Opened in County Meath on the 6th of June 2014, the Irish Military War Museum offers a fascinating insight into Irish participants’ involvement in both World War One and World War Two, as well as other military conflicts in world history.
The Irish Military War Museum, covering 5,000 square feet of floor space, will represent a distinctly non-political but ‘must see’ educational and historical resource for people of all ages and from right across the island of Ireland and beyond.
Given the highly strained relationship between Britain and Ireland down through the centuries, the museum will explain the complex political background behind why 210,000 Irishmen from both traditions fought in the mud sodden trenches of France, Flanders and the Dardanelles during World War One as rebellion tensions erupted back in Ireland.

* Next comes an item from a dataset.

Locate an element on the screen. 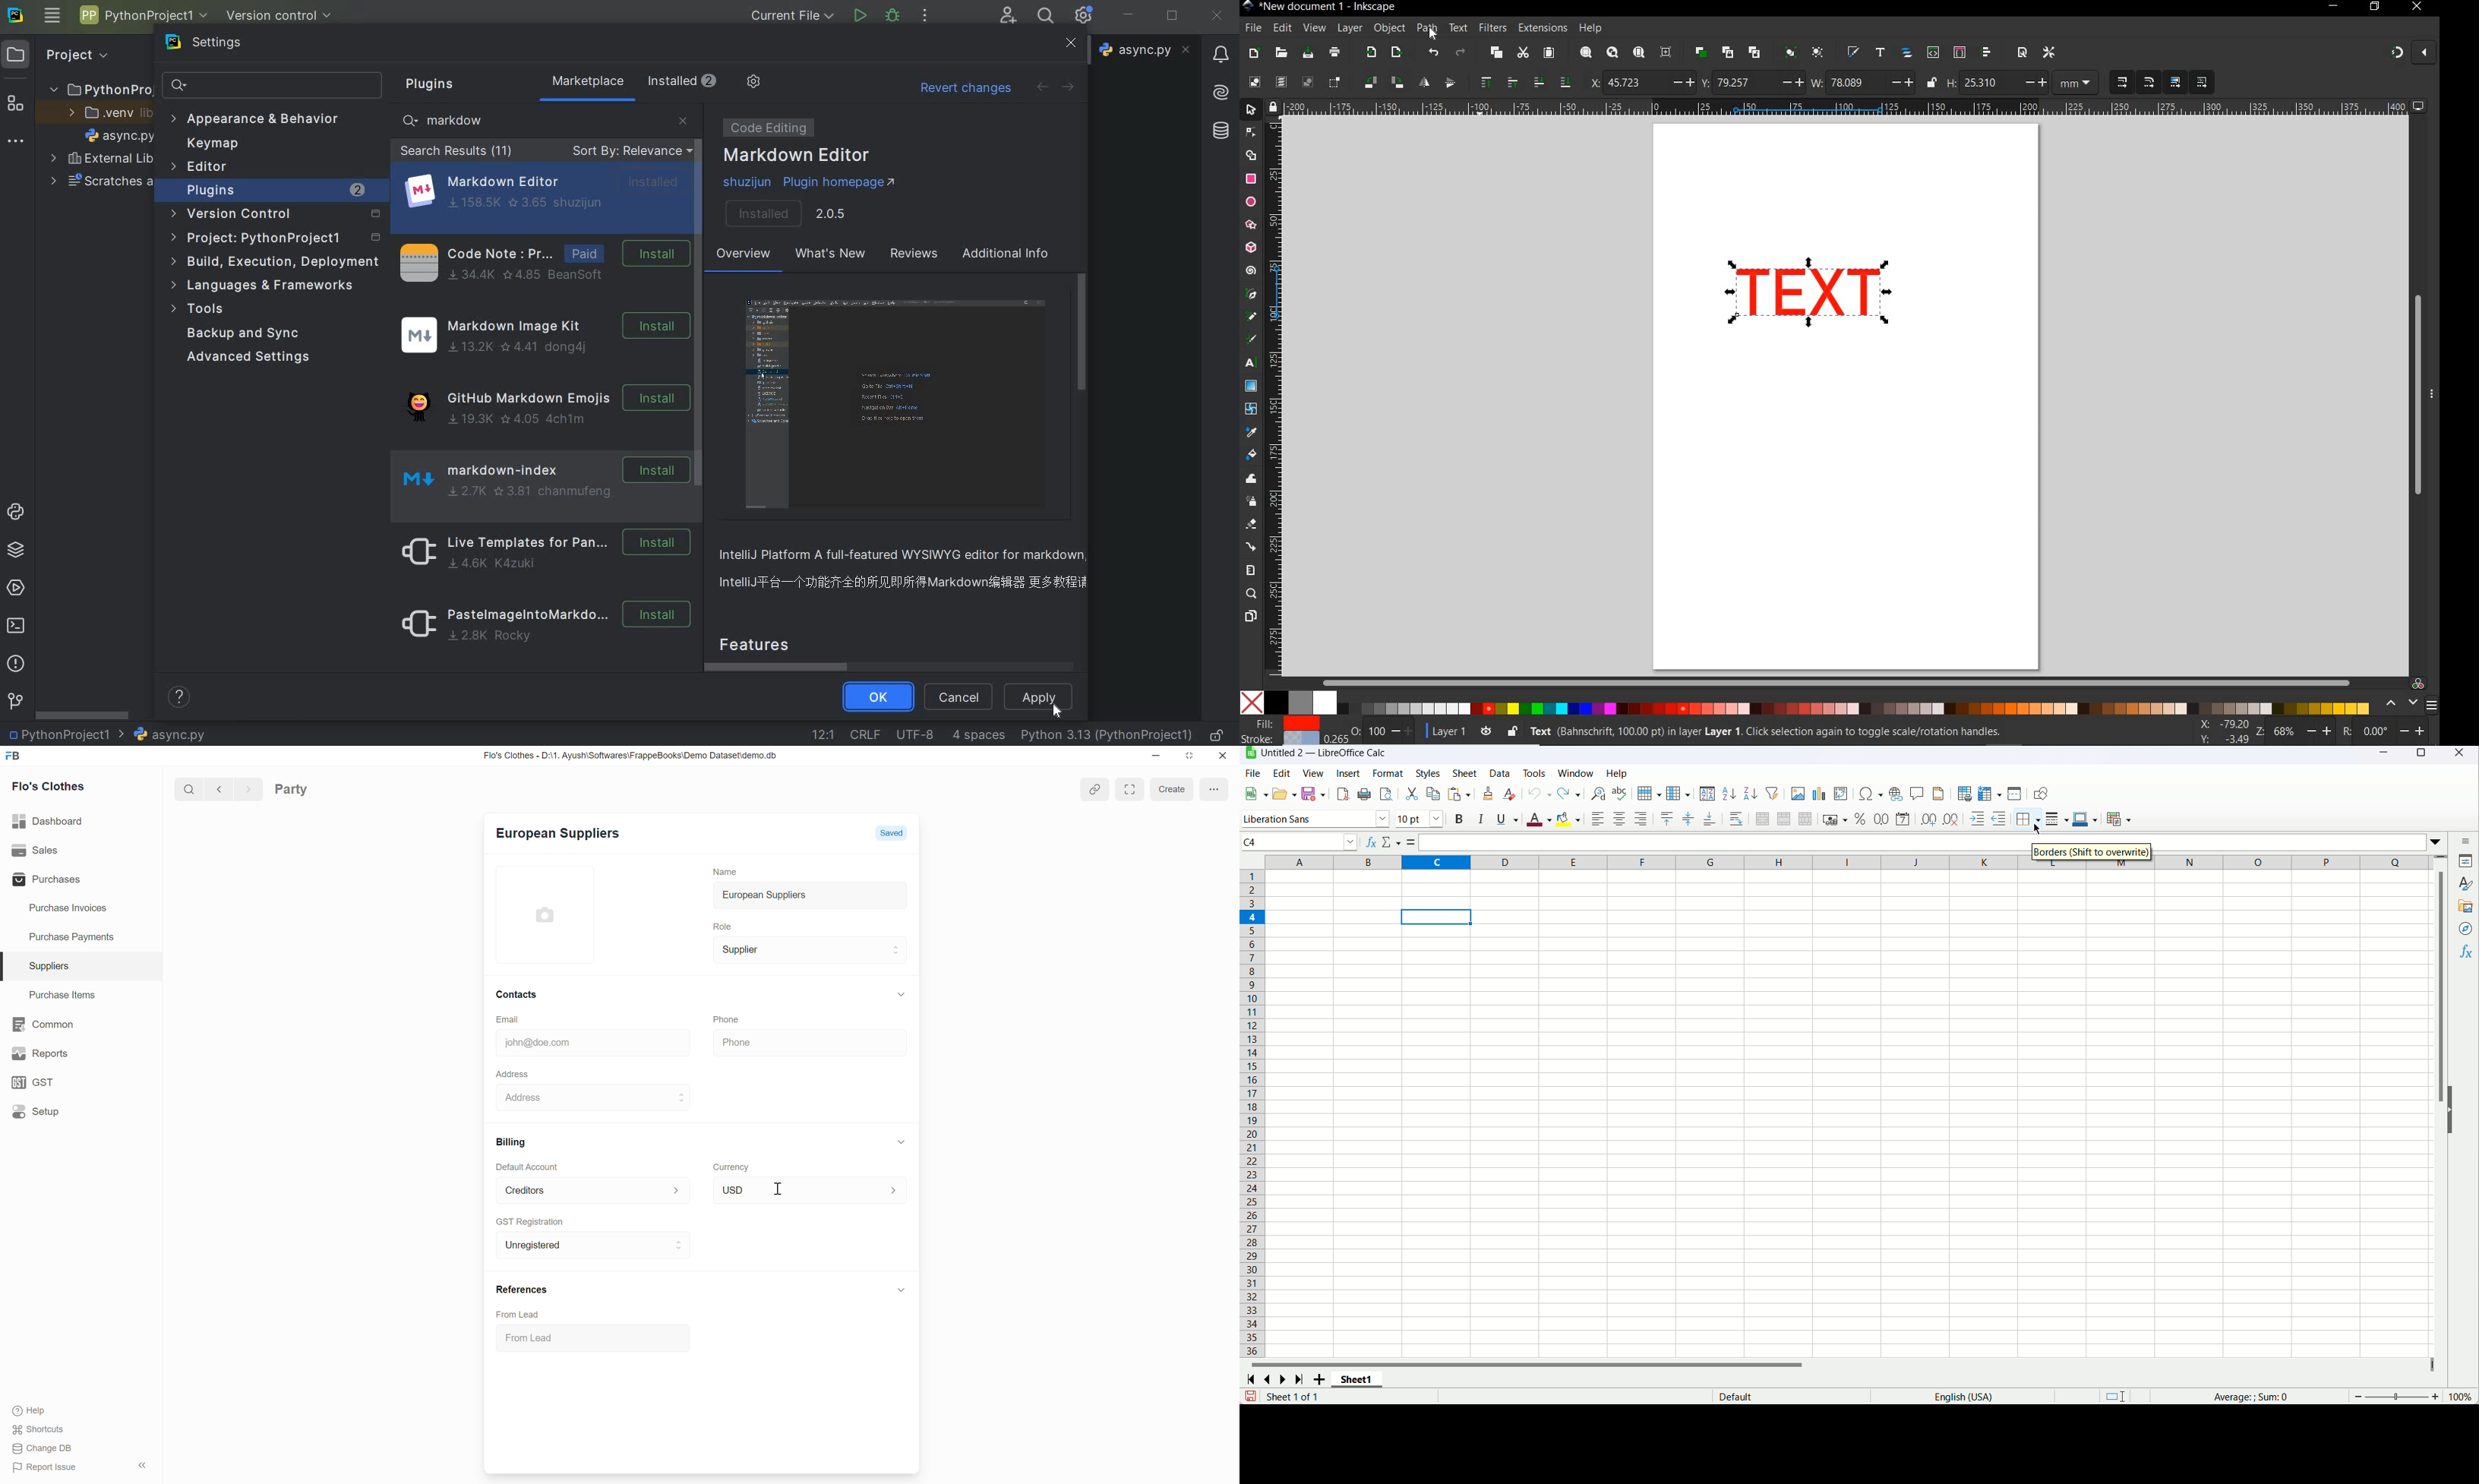  Insert chart is located at coordinates (1819, 794).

Twenty years later, an estimated 80,000 Irishmen of the next generation from neutral Southern Ireland again fought with the British Armed Forces against the tide of fascism during what the Irish Government called ‘The Emergency’. In addition, many Irish people served in other armies including the armed forces of the United States during World War Two. Thousands of Irish born soldiers did not return from both conflicts.
The Irish Military War Museum recreates in stunning detail examples of trenches of World War One as well as displays of the highly motorized conflict that was World War Two. The Museum houses one of the finest collections of WW2 Allied and Axis vehicles and deactivated weapons ever assembled in Ireland.